Опанас кончил бриться и вышел из комнаты. Виктор оглянулся вокруг. Он давно не был здесь. Ничто не изменилось за это время в жилище Опанаса. В углу стоит чахлая пальма, на листьях ее лежит слой пыли, расшатанная кровать покрыта серым грязным одеялом, мрачные сырые обои еще больше позеленели, в углах висит паутина, на полу валяются изодранные половики, какие-то тряпки, бумаги и книги свалены в кучу, на столе – изрезанная и залитая чернилами клеенка, окно с мутными стеклами не пропускает света… Все, как было!..

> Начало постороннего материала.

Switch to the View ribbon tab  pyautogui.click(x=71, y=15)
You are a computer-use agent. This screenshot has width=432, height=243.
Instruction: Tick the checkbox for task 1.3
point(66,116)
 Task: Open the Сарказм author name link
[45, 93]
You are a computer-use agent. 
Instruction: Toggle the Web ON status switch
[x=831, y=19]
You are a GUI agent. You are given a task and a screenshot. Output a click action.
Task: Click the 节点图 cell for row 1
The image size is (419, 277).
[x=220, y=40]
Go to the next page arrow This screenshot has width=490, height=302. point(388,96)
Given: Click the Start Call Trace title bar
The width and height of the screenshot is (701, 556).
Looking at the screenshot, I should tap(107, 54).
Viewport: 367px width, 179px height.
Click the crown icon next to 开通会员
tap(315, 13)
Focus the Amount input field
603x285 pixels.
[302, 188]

И вдруг Виктор подумал, что раньше он как-то не замечал этой грязи, запущенности и неряшливости. Раньше, когда Опанас был скаутмастером и Виктор бывал у него очень часто, ему не приходила в голову мысль, что Опанас учит бойскаутов жить чисто, аккуратно, а сам живет по-скотски.

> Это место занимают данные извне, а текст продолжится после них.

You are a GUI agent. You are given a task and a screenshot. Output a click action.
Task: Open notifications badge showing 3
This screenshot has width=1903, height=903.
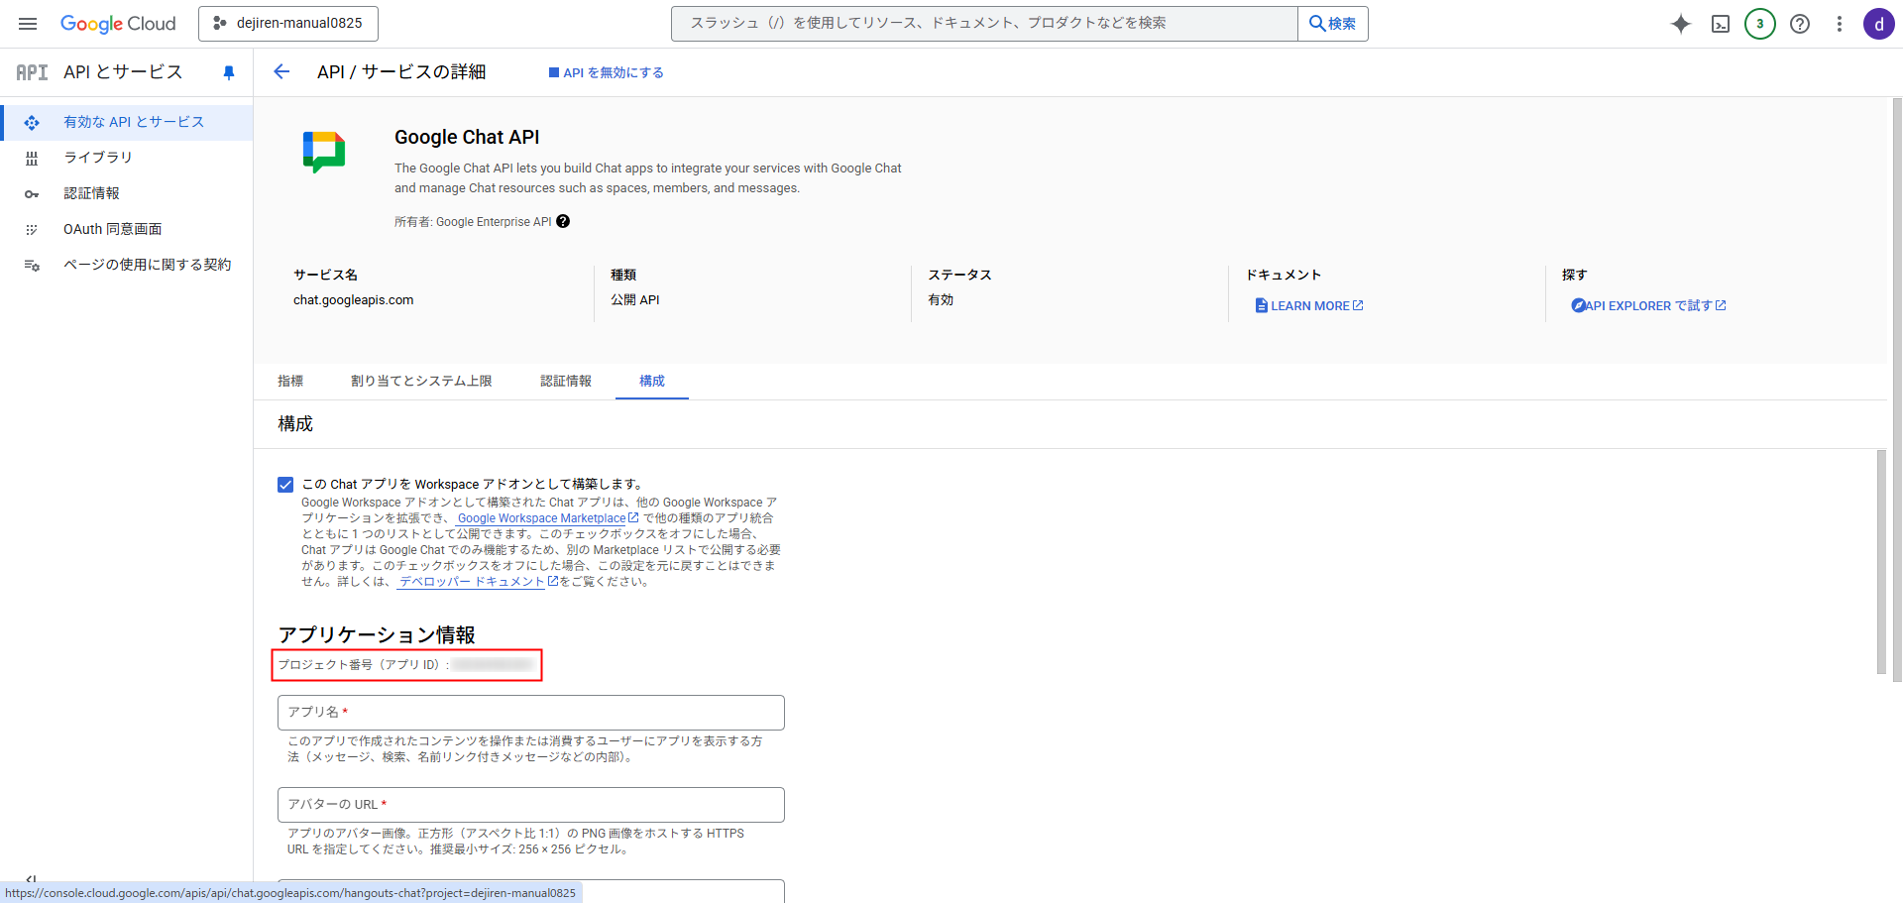(1760, 24)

Виктору стало неприятно. Комната Опанаса, такая привычная и примелькавшаяся, предстала его глазам во всем своем безобразии. Казалось, каждая вещь была пропитана какой-то вонью. Эта вонь была, конечно, и раньше, но Виктор не замечал ее. Сейчас он с трудом сидел в комнате.

Это открытие так сильно поразило Виктора, что, когда вошел Опанас, Виктор и на него посмотрел как-то иначе. И вдруг он понял, что от прежнего слепого преклонения перед скаутмастером ничего не осталось.

Перед Виктором стоял грязный, суетливый карлик, грызущий ногти.

Виктору сделалось нехорошо. Он понял, что не может больше сидеть здесь, что должен уйти и собрать свои мысли. Торопливо распрощавшись с удивленным Опанасом, Виктор ушел.

3

После встречи с Опанасом Виктор как-то особенно больно и резко почувствовал свое одиночество. На следующий день, увидев у калитки Льва, он первый заговорил с ним и предложил ему пойти погулять. Они ходили по высокому пустынному берегу. Кна после дождей наполнилась водой; извиваясь, она уходила к лесу. Вдали на до роге, которая бежала по лугу, виднелись крошечные человеческие фигурки.

После взаимных расспросов о делах и планах на предстоящую зиму разговор как-то незаметно для Виктора перешел на события того времени. Оказалось, что Лев аккуратно читает газеты и отлично знает, что происходит в стране и за рубежом. Виктор слышал что-то о процессе правых эсеров и попросил Льва рассказать ему об этой партии.

– Чепуха, – сказал Лев, – никакой партии не осталось. Дрянь разная. И эсеры дрянь, и меньшевики, и кадеты. Сбежали за границу и грызутся между собой. Фракций в каждой партии по десятку. Сколько членов, столько и фракций. Делать-то нечего, вот и чудят!

Лев рассказал Виктору о том, как во Франции Марков второй собрал монархический совет, и члены этого совета уже распределили между собой министерские портфели и посты губернаторов. Лев издевался над монархистами и их вождями. Виктор слушал его с большим интересом. Когда Лев рассказал о том, что монархисты, осевшие по Франции, посылали депутацию матери последнего царя с просьбой назначить блюстителя русского престола, – Виктор расхохотался.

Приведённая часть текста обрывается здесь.